**Stored records**.
BEGIN
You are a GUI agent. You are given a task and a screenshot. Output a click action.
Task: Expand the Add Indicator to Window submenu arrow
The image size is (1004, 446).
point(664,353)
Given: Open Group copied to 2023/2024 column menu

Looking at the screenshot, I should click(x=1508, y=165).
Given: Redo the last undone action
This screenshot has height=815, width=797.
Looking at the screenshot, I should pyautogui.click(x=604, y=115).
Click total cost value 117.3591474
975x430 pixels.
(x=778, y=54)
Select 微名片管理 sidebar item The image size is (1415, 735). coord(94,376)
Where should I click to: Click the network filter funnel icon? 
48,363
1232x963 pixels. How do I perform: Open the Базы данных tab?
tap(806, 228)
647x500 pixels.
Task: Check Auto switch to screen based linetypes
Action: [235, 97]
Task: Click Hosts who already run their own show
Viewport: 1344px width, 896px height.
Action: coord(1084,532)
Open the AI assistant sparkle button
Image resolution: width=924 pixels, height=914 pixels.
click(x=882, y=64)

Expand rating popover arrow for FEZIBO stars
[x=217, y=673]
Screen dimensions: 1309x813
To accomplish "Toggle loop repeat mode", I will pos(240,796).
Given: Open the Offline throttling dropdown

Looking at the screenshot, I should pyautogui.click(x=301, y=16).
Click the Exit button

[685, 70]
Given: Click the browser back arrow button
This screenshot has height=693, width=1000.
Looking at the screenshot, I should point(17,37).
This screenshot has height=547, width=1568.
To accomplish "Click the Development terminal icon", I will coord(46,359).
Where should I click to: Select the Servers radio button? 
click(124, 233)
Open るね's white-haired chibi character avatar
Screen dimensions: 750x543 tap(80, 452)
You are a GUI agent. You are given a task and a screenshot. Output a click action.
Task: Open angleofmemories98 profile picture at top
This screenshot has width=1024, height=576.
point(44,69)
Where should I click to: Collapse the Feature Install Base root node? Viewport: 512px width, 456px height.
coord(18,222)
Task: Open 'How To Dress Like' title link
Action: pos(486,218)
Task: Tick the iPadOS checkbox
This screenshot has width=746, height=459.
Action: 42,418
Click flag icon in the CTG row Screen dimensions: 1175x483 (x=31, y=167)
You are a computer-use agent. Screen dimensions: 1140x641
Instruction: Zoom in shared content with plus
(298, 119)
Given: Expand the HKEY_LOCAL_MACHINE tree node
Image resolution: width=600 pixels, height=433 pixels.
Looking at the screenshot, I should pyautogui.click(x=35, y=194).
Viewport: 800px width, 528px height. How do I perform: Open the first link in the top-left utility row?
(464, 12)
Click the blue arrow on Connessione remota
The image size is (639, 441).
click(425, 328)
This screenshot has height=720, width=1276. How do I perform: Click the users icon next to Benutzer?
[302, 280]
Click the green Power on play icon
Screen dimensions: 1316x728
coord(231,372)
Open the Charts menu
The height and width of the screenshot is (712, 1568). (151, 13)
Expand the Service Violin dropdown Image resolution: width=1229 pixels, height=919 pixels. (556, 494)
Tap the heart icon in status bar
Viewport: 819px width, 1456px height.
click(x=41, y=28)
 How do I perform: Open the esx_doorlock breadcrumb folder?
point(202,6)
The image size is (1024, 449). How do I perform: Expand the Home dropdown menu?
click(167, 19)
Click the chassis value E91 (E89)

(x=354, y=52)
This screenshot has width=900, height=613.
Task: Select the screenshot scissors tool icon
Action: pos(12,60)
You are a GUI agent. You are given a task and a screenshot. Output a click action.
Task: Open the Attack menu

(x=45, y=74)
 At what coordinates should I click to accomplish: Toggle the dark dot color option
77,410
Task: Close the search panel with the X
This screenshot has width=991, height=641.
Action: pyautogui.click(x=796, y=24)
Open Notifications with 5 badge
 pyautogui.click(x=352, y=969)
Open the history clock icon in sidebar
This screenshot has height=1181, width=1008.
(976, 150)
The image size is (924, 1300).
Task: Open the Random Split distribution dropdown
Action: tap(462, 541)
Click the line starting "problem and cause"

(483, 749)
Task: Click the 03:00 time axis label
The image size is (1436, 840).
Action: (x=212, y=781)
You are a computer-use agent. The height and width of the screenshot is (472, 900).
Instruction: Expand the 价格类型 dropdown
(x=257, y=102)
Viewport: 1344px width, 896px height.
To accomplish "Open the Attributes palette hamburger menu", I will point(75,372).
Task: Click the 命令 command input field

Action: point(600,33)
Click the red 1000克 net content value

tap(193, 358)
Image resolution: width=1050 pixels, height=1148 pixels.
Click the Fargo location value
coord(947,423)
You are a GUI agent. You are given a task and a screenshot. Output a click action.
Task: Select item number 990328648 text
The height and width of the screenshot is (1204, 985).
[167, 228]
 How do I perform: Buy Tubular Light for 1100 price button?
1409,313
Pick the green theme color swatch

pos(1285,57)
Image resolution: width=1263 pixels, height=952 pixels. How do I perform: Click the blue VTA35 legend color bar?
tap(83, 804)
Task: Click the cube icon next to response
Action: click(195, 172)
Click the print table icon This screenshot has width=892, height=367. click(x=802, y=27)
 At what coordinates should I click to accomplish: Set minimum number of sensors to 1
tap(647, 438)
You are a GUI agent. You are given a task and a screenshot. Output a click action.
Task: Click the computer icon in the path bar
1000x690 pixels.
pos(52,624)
END
**WHAT THIS TASK INVOLVES**.
If a line in the data contains the string "item", copy it.

**EXERCISE SOLUTION**.
Select 微名片管理 sidebar item The image size is (1415, 735). coord(94,376)
Task: Select item number 990328648 text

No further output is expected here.